Rights of Victims
Since the early 1970s, attention to the needs and rights of victims has prompted enactment of legislation, changes in public policy, and development of victim services throughout the United States. The emergence of the victims' rights movement led to passage of the Victims of Crime Act (VOCA) in 1984, which provided funds for victim assistance programs, victim compensation, and discretionary funding for research on victim needs. In 1988, Congress amended the Victims of Crime Act and created the
Office for Victims of Crime to provide leadership and funding on behalf of victims.
As of October 2003, every State has a crime compensation program and has passed some form of victims' rights legislation, and two-thirds of the States have passed constitutional amendments that guarantee victims' rights (Newmark, 2004). In 2004, victims of violence received benefits totaling $426 million (National Association of Crime Victim Compensation Boards, 2006).

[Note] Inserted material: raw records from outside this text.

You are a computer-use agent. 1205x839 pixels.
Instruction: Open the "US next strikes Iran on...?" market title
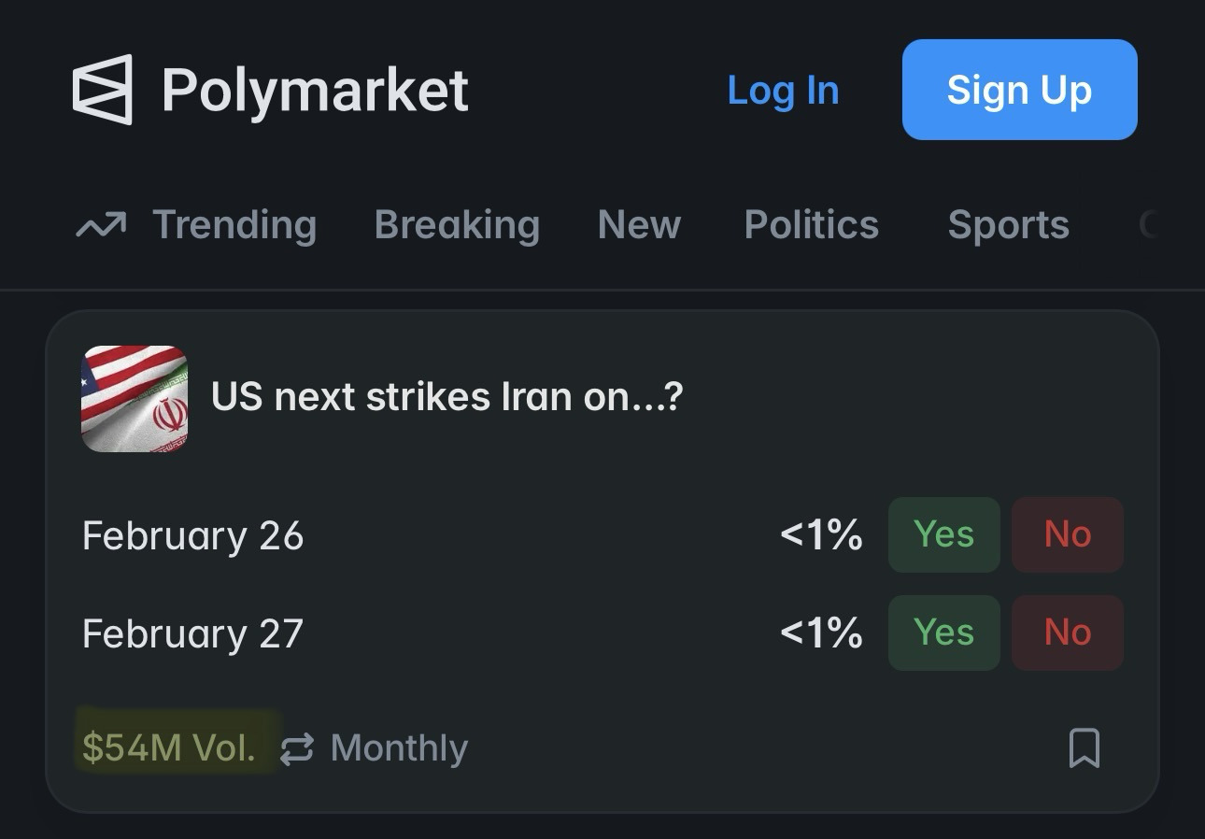(447, 397)
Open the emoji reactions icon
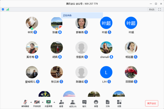 pos(96,102)
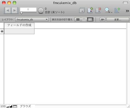Switch to List view
This screenshot has height=108, width=130.
click(84, 19)
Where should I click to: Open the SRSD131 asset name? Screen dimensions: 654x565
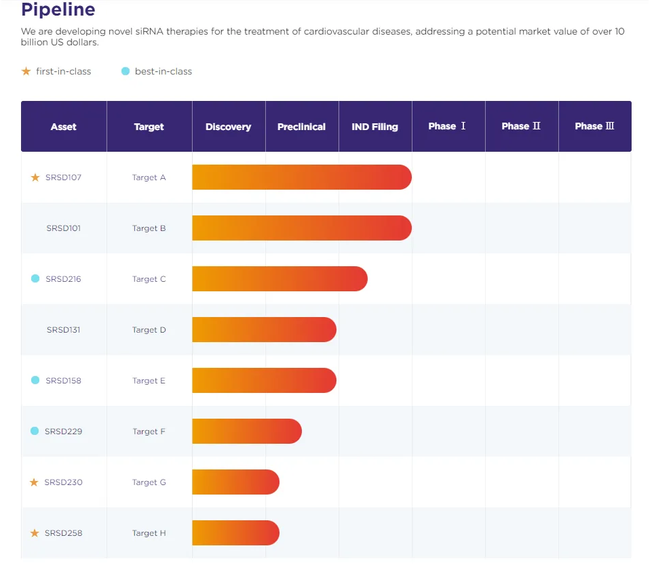tap(64, 330)
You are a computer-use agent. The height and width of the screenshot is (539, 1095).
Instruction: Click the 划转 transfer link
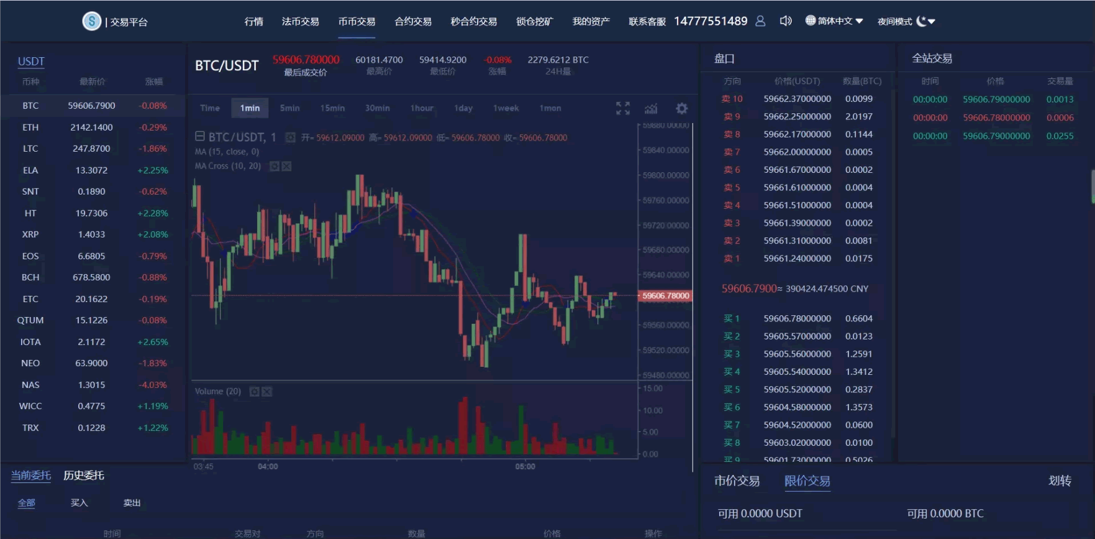pos(1060,481)
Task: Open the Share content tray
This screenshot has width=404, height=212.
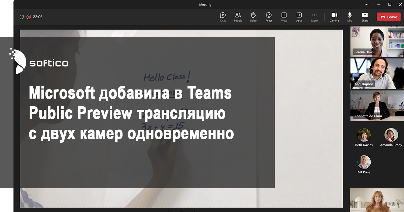Action: click(x=365, y=17)
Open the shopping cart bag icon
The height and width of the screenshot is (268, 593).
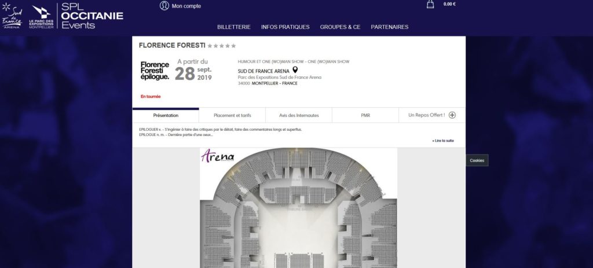click(430, 4)
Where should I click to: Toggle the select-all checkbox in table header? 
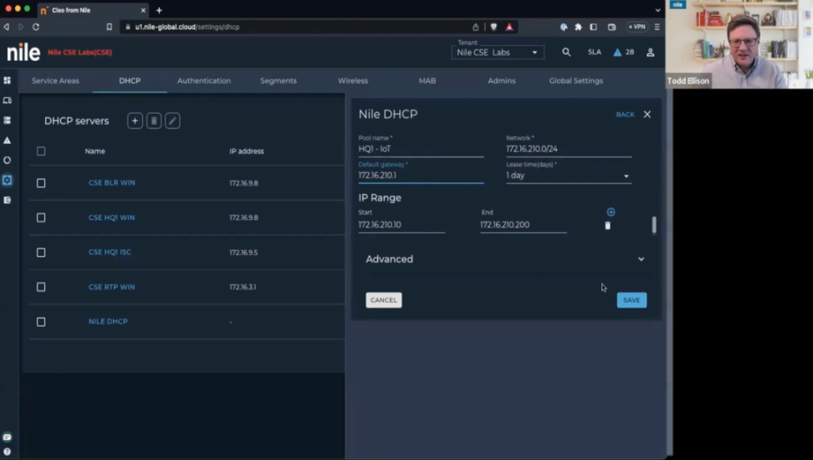point(41,151)
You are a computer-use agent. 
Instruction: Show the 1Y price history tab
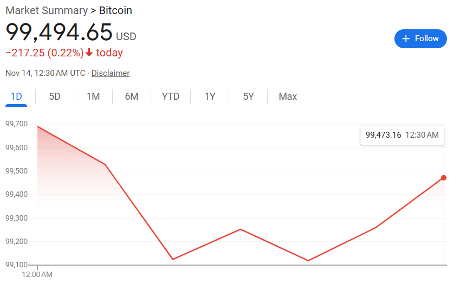coord(210,97)
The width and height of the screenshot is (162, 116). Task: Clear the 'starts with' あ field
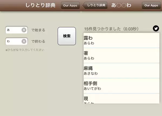[x=24, y=30]
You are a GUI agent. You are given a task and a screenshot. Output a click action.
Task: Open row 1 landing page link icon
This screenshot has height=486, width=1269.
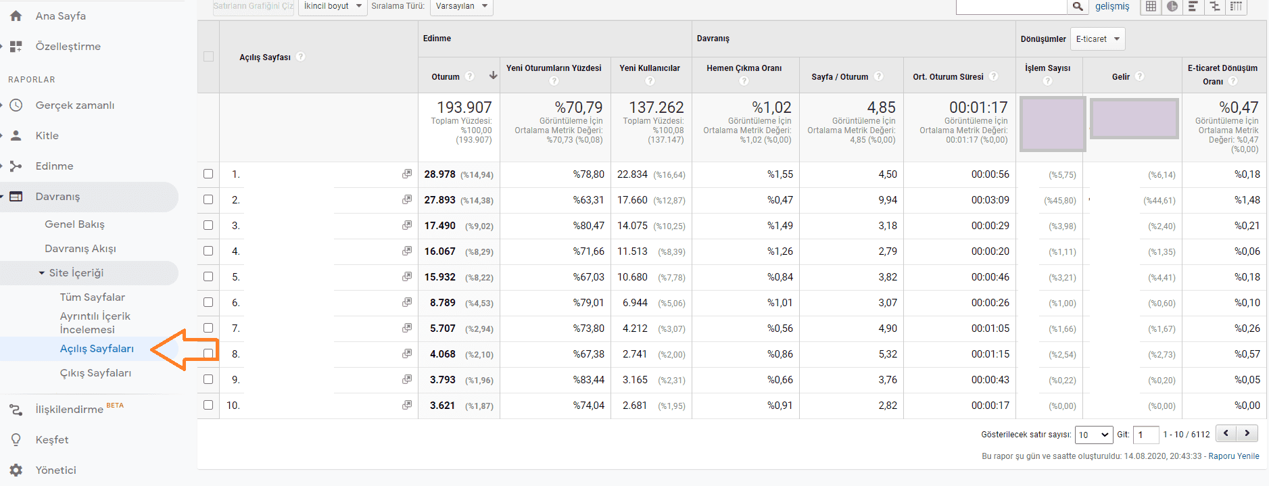[x=407, y=174]
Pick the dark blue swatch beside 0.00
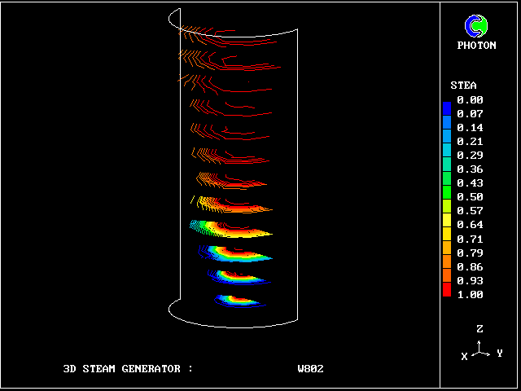This screenshot has height=391, width=521. pos(446,106)
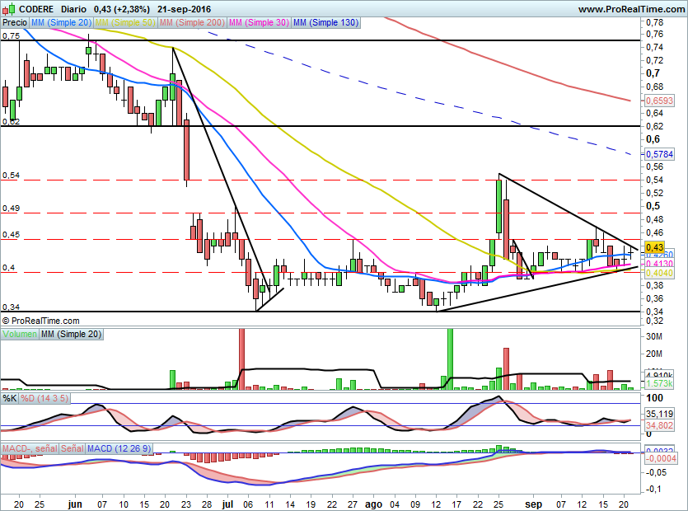Click the current price tag 0,43
The height and width of the screenshot is (511, 688).
pos(655,247)
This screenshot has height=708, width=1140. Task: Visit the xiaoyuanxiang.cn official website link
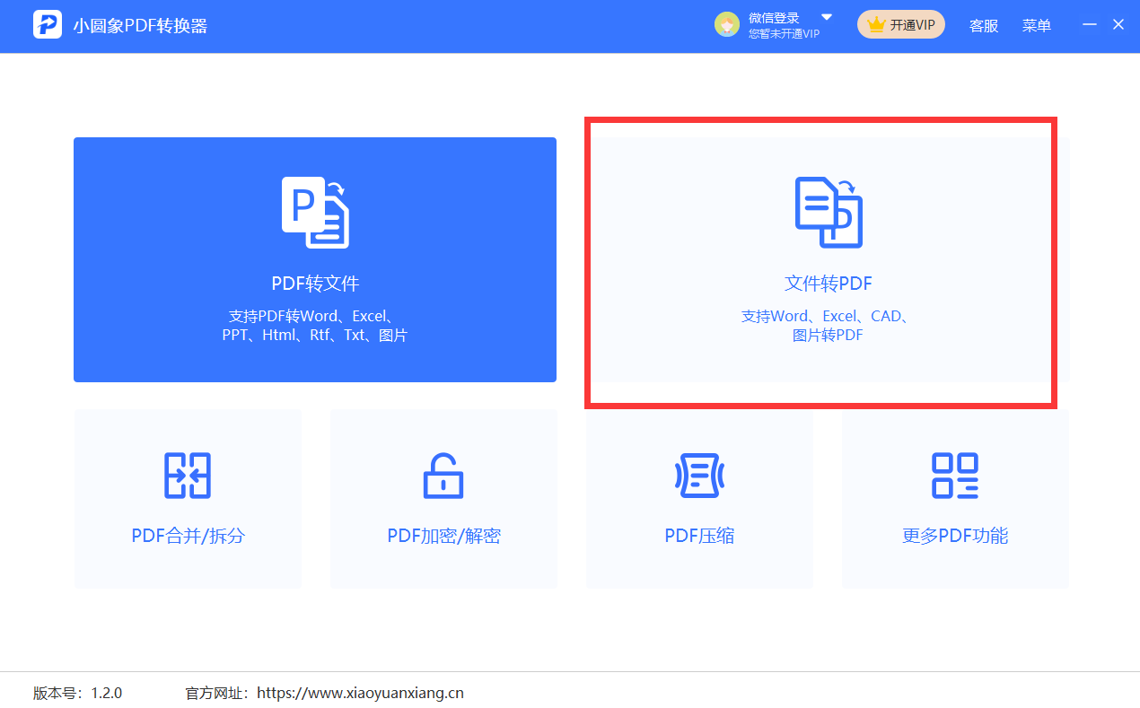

Crime victims experience an array of physical, psychological, emotional, and financial consequences (Newmark, 2004). Physical injury; feelings of fear, anger, grief, and shame; concern for personal safety; and financial burdens resulting from counseling or medical expenses and lost income are some of the issues victims face. Victims seeking help may feel ignored or even revictimized by the criminal justice process, which may seem to be more concerned with the rights of the accused than with the rights and needs of the victim (Victim Services, 1998).